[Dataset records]
####
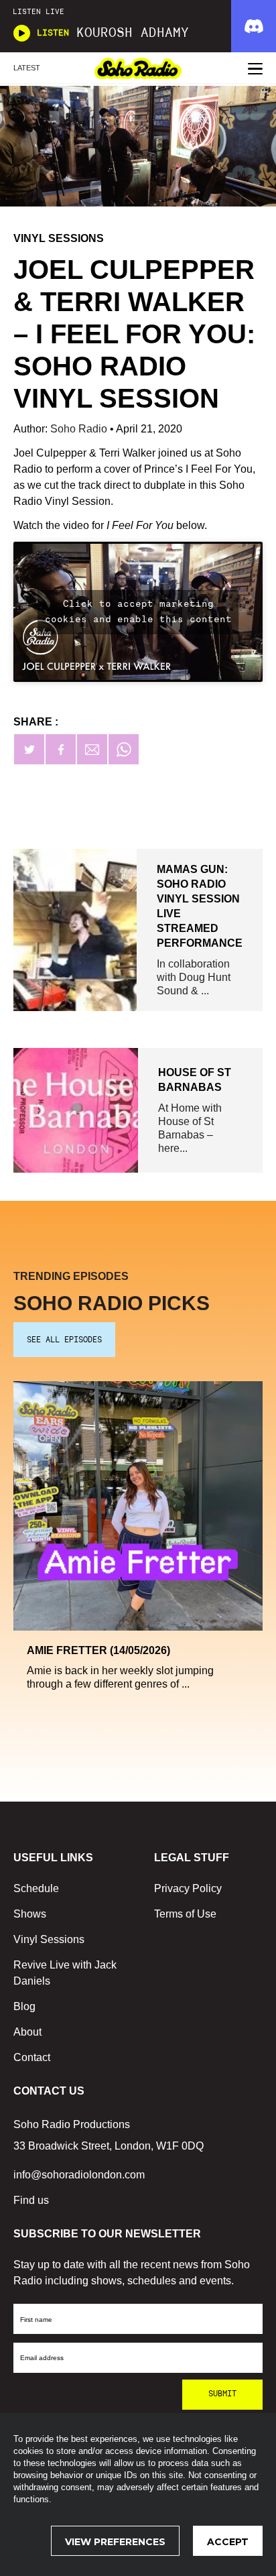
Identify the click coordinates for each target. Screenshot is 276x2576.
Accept (228, 2542)
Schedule (36, 1888)
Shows (29, 1914)
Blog (24, 2006)
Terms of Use (185, 1914)
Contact (31, 2057)
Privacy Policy (188, 1888)
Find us (31, 2200)
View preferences (115, 2542)
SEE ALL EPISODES (64, 1340)
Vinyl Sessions (48, 1939)
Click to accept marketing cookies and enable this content (138, 611)
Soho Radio (80, 428)
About (27, 2032)
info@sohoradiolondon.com (79, 2174)
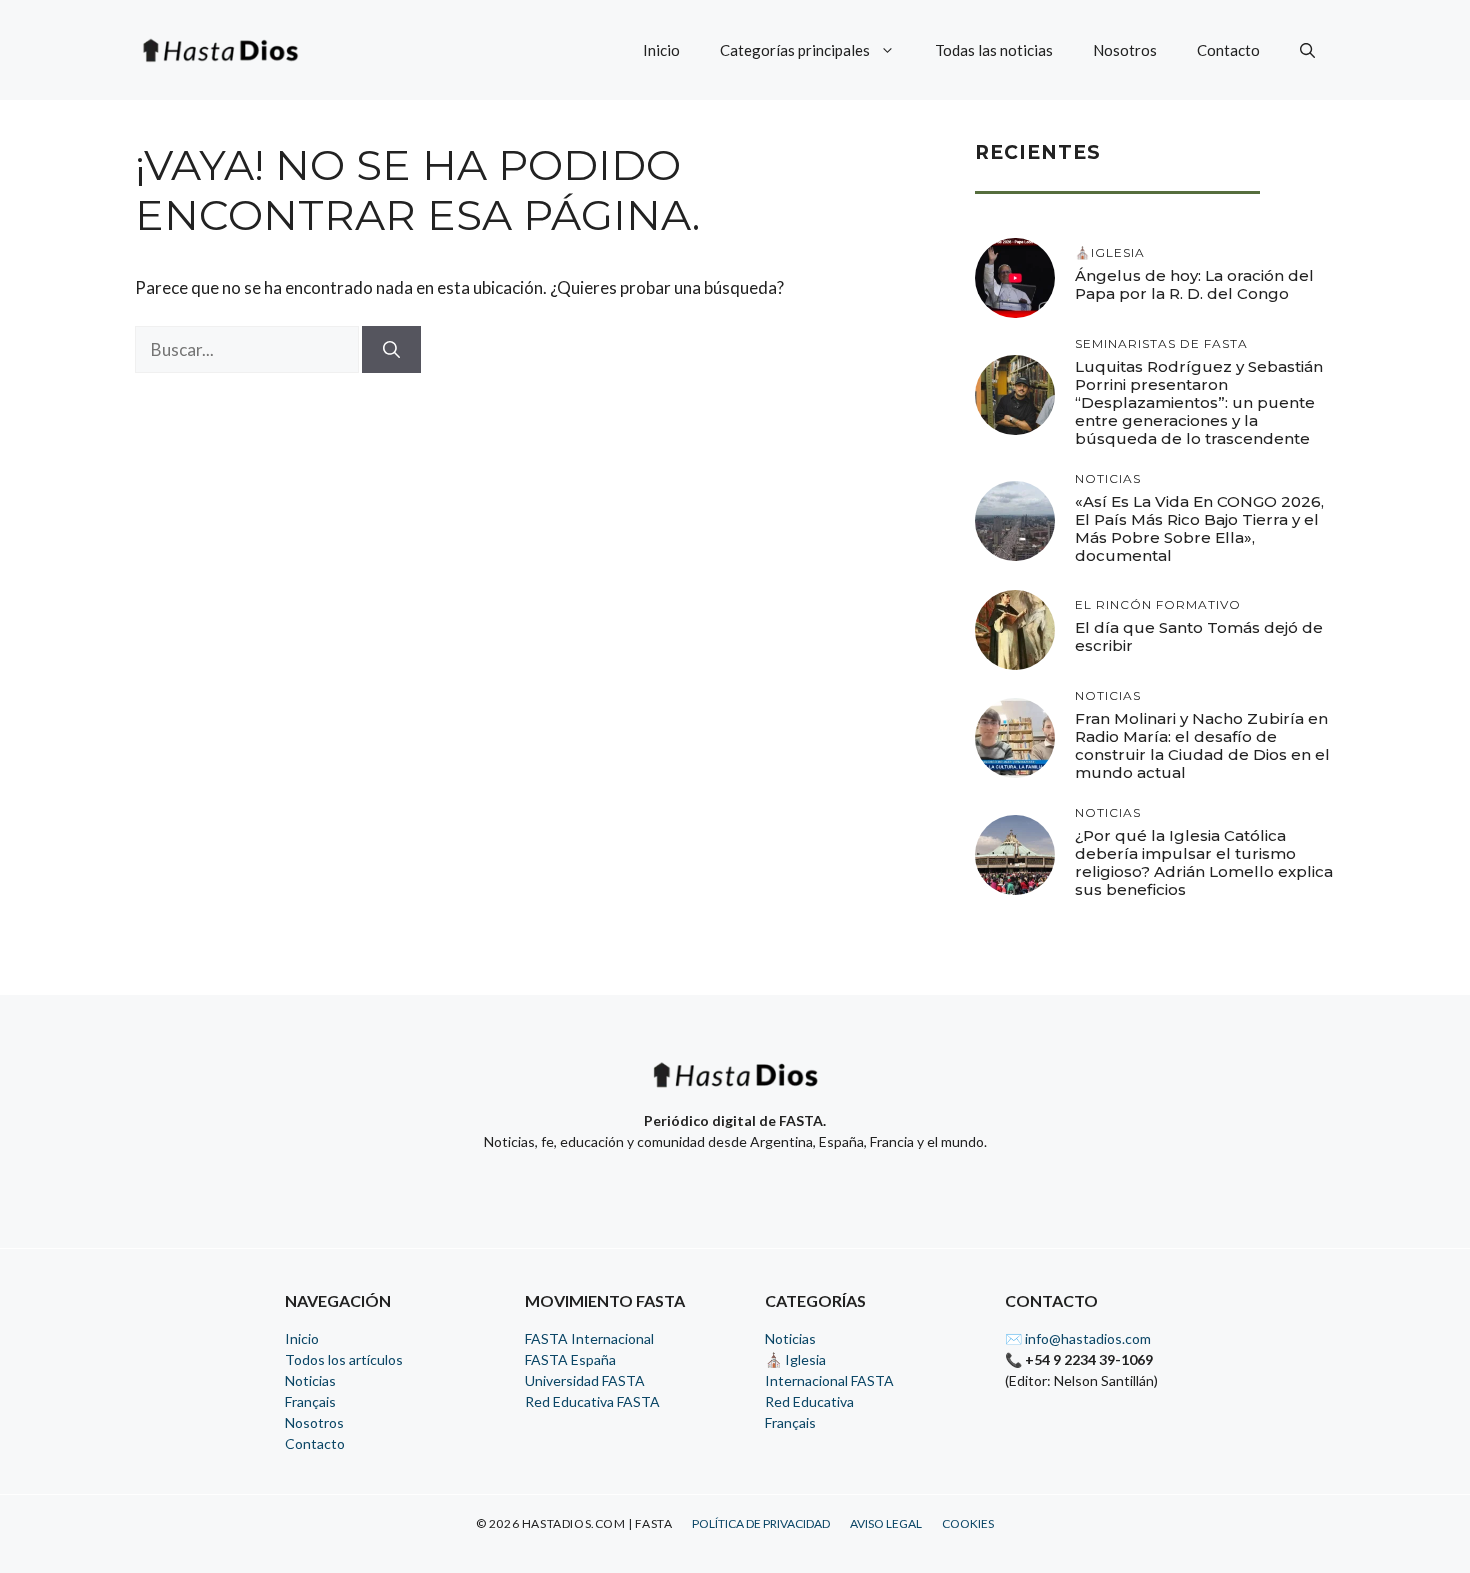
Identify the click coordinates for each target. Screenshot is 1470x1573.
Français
####
## REQUIRED ACTION
Only the lines from the one holding "About (27, 2032)" to the last line of the entries above should be printed, exactly as they appear and with no pictures.

## YOUR SOLUTION
About (27, 2032)
info@sohoradiolondon.com (79, 2174)
Identify the click coordinates for each target. Screenshot is 1470x1573.
Français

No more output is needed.